Я не смог удержаться от упрека.
– Напрасно! Такого "языка"...
Руднев нахмурился.
– Разведка не самоцель, а средство, Петрович! Не увлекайся...
– Да я и не увлекаюсь.
– Ну, так просто жадничаешь. У тебя в руках несколько офицеров полка. Чего тебе еще?
Действительно, пленных было много. Среди них оказалась важная жандармская птица. Поймали ее в доме владельца нефтяных промыслов, фольксдейча Гартмана. Офицер назвался сыном хозяина, совал в руки семейные фотографии, пытаясь уверить, что висевший в шкафу эсэсовский мундир принадлежит вовсе не ему. Взяли мы "сынка" в "невыразимых". Штатской одежды в комнате не оказалось. Офицер не обманывал нас: он действительно был и сыном хозяина дома, но вместе с тем и эсэсовцем. Отпускной билет, который не успел спрятать папаша, попал в мои руки. В нем значилось: Гартман служит в охранных войсках и выбыл в отпуск из части по семейным делам.

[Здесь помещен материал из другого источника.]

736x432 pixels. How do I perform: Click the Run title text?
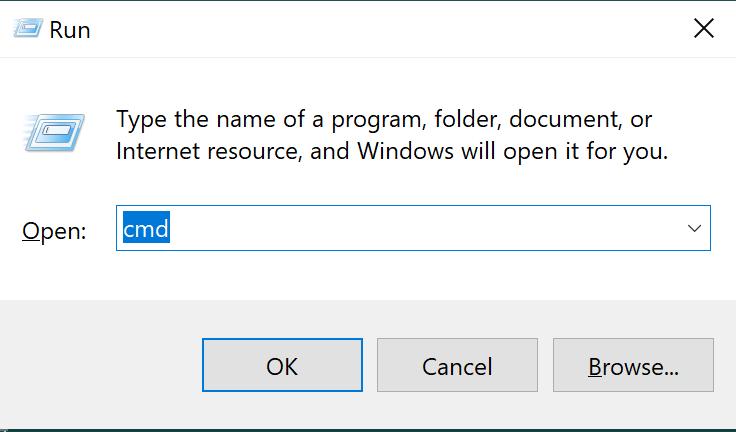click(70, 30)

Мы двигались на запад; выступая из мглы, вырастали горы. Первый лесистый кряж. Черный, мрачный.
– Карпаты! – радостно закричал Горкунов.
– Подожди радоваться. Ты доберись сначала до них, – ответил ему опытный в горной войне разведчик Журов. – Тут все рукой подать. А попробуй – полдня протопаешь.
– Чепуха! Вперед, за мной, – скомандовал лихой Горкунов.

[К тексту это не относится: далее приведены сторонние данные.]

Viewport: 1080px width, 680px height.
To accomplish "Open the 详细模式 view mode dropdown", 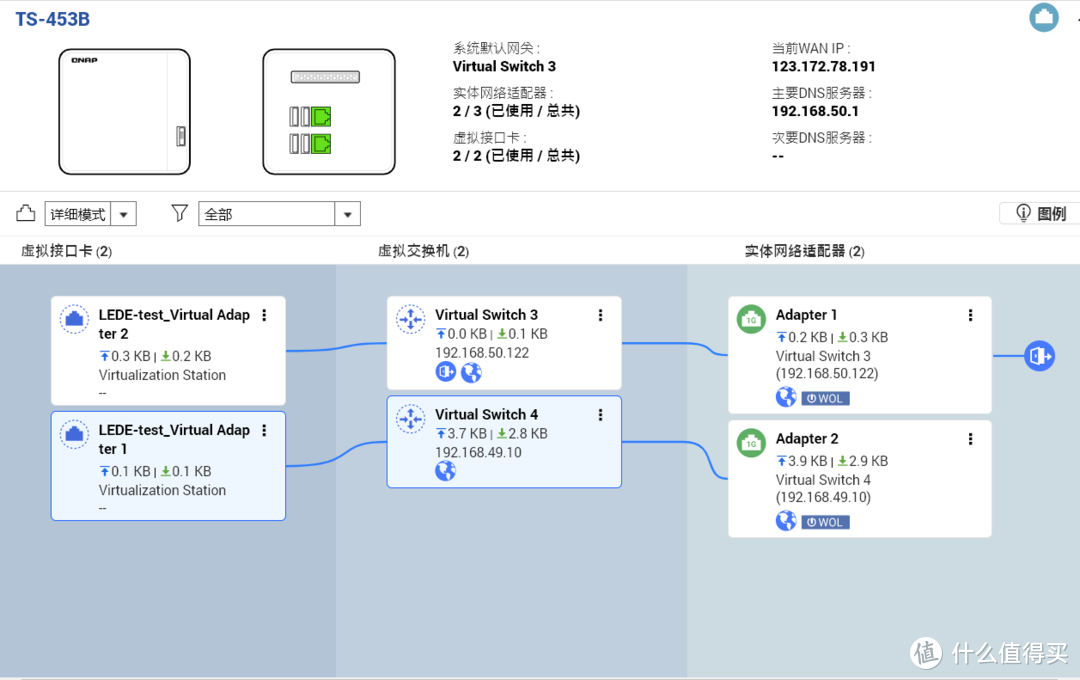I will point(122,213).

Мы шли в направлении села Манява.
Утро застало колонну в поле. Дорога все больше забирала в гору, извивалась, пока совсем не исчезла, штопором ввинтившись в туманную даль двух горных хребтов. Завеса ночной темноты тихо откатывалась на запад. Навстречу нам прибоем морской волны вырастали горы. Сине-зеленые гребешки этого невесть откуда вздыбившегося моря набегали на наш утлый караван. Он плыл навстречу гребням скал и зеленой пучине лесных диких громадин. Только пена туманов белела в ущельях.
Еще час-полтора, и мы достигнем заветной цели. Горкунов ориентировался по карте.

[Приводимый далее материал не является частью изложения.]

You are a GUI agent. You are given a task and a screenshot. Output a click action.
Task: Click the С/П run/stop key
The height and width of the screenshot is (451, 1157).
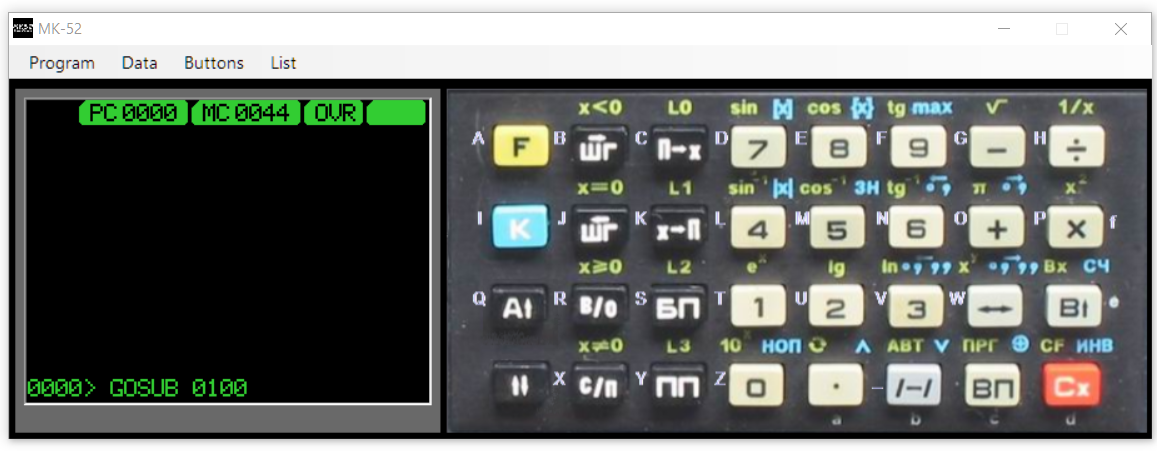pyautogui.click(x=599, y=386)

Впереди, в межгорье, зернышками рассыпанного на пахоте ячменя, прилепились хатки первого горного селения.
– Манява. Названия-то какие чудные! – усмехнулся он.
– Доберемся до села, придется дневать нам, – сказал я ему.
– Пройдем еще немного, во-он дорога в лес.
Он был по-своему прав. По приказу мы должны пройти до рассвета еще километров десять.
– Не успеем. Эта дорога – на подъем.
– Ничего. Надо втянуться в горы, – упорствовал Горкунов.